How to use Groq API in Python
Direct answer
Use the openai Python SDK with base_url="https://api.groq.com/openai/v1" and your GROQ_API_KEY to call client.chat.completions.create() with the desired Groq model and messages.
Setup
Install
pip install openai Env vars
GROQ_API_KEY Imports
from openai import OpenAI
import os Examples
inHello, how are you?
outHi! I'm Groq's AI model, ready to assist you.
inWrite a Python function to reverse a string.
outHere's a Python function to reverse a string:
def reverse_string(s):
return s[::-1]
inExplain quantum computing in simple terms.
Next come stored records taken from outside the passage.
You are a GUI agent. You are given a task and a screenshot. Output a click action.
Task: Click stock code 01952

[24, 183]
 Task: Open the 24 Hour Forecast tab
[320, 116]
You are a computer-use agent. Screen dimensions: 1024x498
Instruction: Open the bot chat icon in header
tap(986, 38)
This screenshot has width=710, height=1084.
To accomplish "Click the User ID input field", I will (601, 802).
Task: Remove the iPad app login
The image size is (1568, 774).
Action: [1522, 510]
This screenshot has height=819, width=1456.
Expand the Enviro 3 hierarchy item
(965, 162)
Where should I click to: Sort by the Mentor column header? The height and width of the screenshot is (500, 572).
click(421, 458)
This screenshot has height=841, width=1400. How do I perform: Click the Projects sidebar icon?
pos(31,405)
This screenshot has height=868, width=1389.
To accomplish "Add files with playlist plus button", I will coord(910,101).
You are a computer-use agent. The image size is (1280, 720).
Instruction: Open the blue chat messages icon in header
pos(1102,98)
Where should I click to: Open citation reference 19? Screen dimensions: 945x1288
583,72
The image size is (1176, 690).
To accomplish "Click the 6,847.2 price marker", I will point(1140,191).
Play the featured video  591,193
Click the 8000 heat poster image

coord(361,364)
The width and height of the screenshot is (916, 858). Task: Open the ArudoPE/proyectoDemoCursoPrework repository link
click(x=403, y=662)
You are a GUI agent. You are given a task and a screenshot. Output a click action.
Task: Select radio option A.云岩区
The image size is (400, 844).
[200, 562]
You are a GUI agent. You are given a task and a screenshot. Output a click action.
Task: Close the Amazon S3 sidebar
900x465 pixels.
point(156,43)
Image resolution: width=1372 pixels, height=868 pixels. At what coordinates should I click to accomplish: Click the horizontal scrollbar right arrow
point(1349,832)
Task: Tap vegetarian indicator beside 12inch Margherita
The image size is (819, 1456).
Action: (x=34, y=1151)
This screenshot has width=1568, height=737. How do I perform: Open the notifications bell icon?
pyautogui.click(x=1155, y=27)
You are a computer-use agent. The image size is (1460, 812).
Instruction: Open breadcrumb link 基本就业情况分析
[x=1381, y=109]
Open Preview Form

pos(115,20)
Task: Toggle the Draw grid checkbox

outQuantum computing uses quantum bits that can be both 0 and 1 simultaneously, enabling faster problem solving for certain tasks.
Integration steps
- Install the OpenAI Python SDK and set the GROQ_API_KEY environment variable.
- Import OpenAI and initialize the client with your API key and Groq base URL.
- Prepare the chat messages array with roles and content.
- Call client.chat.completions.create() with the Groq model and messages.
- Extract the response text from response.choices[0].message.content.
- Use or display the generated text as needed.
Full code
from openai import OpenAI
import os
def main():
client = OpenAI(api_key=os.environ["GROQ_API_KEY"], base_url="https://api.groq.com/openai/v1")
messages = [{"role": "user", "content": "Hello, how are you?"}]
response = client.chat.completions.create(
model="llama-3.3-70b-versatile",
messages=messages
)
print("Response:", response.choices[0].message.content)
if __name__ == "__main__":
main() output
Response: Hi! I'm Groq's AI model, ready to assist you.
API trace
Request
{"model": "llama-3.3-70b-versatile", "messages": [{"role": "user", "content": "Hello, how are you?"}]} Response
{"choices": [{"message": {"content": "Hi! I'm Groq's AI model, ready to assist you."}}], "usage": {"prompt_tokens": 10, "completion_tokens": 12, "total_tokens": 22}} Extract
response.choices[0].message.contentVariants
Streaming response ›
Use streaming to display partial results as they arrive for better user experience with long outputs.
from openai import OpenAI
import os
def main():
client = OpenAI(api_key=os.environ["GROQ_API_KEY"], base_url="https://api.groq.com/openai/v1")
messages = [{"role": "user", "content": "Tell me a story."}]
stream = client.chat.completions.create(
model="llama-3.3-70b-versatile",
messages=messages,
stream=True
)
for chunk in stream:
print(chunk.choices[0].delta.content or "", end="", flush=True)
if __name__ == "__main__":
main() Async version ›
Use async calls when integrating Groq API in asynchronous Python applications for concurrency.
import asyncio
from openai import OpenAI
import os
async def main():
client = OpenAI(api_key=os.environ["GROQ_API_KEY"], base_url="https://api.groq.com/openai/v1")
messages = [{"role": "user", "content": "Explain AI."}]
response = await client.chat.completions.acreate(
model="llama-3.3-70b-versatile",
messages=messages
)
print("Response:", response.choices[0].message.content)
if __name__ == "__main__":
asyncio.run(main()) Alternative model ›
Use smaller or specialized Groq models like mixtral-8x7b-32768 for faster responses or cost savings.
from openai import OpenAI
import os
def main():
client = OpenAI(api_key=os.environ["GROQ_API_KEY"], base_url="https://api.groq.com/openai/v1")
messages = [{"role": "user", "content": "Summarize the latest tech news."}]
response = client.chat.completions.create(
model="mixtral-8x7b-32768",
messages=messages
)
print("Summary:", response.choices[0].message.content)
if __name__ == "__main__":
main() Performance
Latency~700ms for llama-3.3-70b-versatile non-streaming calls
Cost~$0.003 per 500 tokens exchanged
Rate limitsTier 1: 600 RPM / 36,000 TPM
- Use concise prompts to reduce token usage.
- Limit max_tokens in completions to control output length.
- Reuse context efficiently by summarizing prior conversation.
| Approach | Latency | Cost/call | Best for |
|---|---|---|---|
| Standard call | ~700ms | ~$0.003 | General purpose chat completions |
| Streaming call | ~700ms initial + incremental | ~$0.003 | Long responses with better UX |
| Async call | ~700ms | ~$0.003 | Concurrent or event-driven apps |
| Smaller model (mixtral-8x7b-32768) | ~400ms | ~$0.0015 | Faster, cost-effective tasks |
Quick tip
Always specify the Groq base_url when initializing the OpenAI client to ensure requests route to Groq's API endpoint.
Common mistake
Forgetting to set the base_url to Groq's endpoint causes requests to default to OpenAI's API and fail authentication.